For such an ideal table, (if the probabilities of your data set fit to the fractions you want), you can pick random samples - random samples per variant or a specific number of samples per variant - or a combination of all 3 ...
you will always get the subgroups with the requested fraction (1/2, 1/3, 1/3 and 1/5)
// random sampling : full data set
if(not(current data table() << has column ("cum_prob")),New Column( "cum_prob",
Formula(
Col Rank( random uniform()) / (
Col Number( 1 ))
)
));
// random sampling : per variant
if(not(current data table() << has column ("cum_prob_indiv")),New Column( "cum_prob_indiv",
Formula(
tmp = random uniform(); // tmp =1; // **)

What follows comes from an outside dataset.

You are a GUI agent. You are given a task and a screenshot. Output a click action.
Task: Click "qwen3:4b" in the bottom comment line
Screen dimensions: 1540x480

Col Rank( tmp, :gender, :income, :region, :age ) / (
Col Number( tmp, :gender, :income, :region, :age ))
)
));
// force ratios: 1/2, 1/3, 1/3, 1/5
if(not(current data table() << has column ("rank_indiv")),
New Column( "rank_indiv",
Formula( Col Rank( random uniform(), :gender, :income, :region, :age ) )
));
Graph Builder(
Size( 518, 448 ),
Show Control Panel( 0 ),
Graph Spacing( 4 ),
Variables( X( :gender ), X( :income ), X( :region ), X( :age ) ),
Elements( Position( 1, 1 ), Bar( X, Summary Statistic( "N" ) ) ),
Elements( Position( 2, 1 ), Bar( X, Summary Statistic( "N" ) ) ),
Elements( Position( 3, 1 ), Bar( X, Summary Statistic( "N" ) ) ),
Elements( Position( 4, 1 ), Bar( X, Summary Statistic( "N" ) ) ),
Local Data Filter(
Title( "how many samples do you want ? " ),
Add Filter(
columns( :cum_prob, :cum_prob_indiv, :rank_indiv )
)
)
);
**) instead of using CDFs with random uniform(), one can randomizing the row order and use CDFs of "1".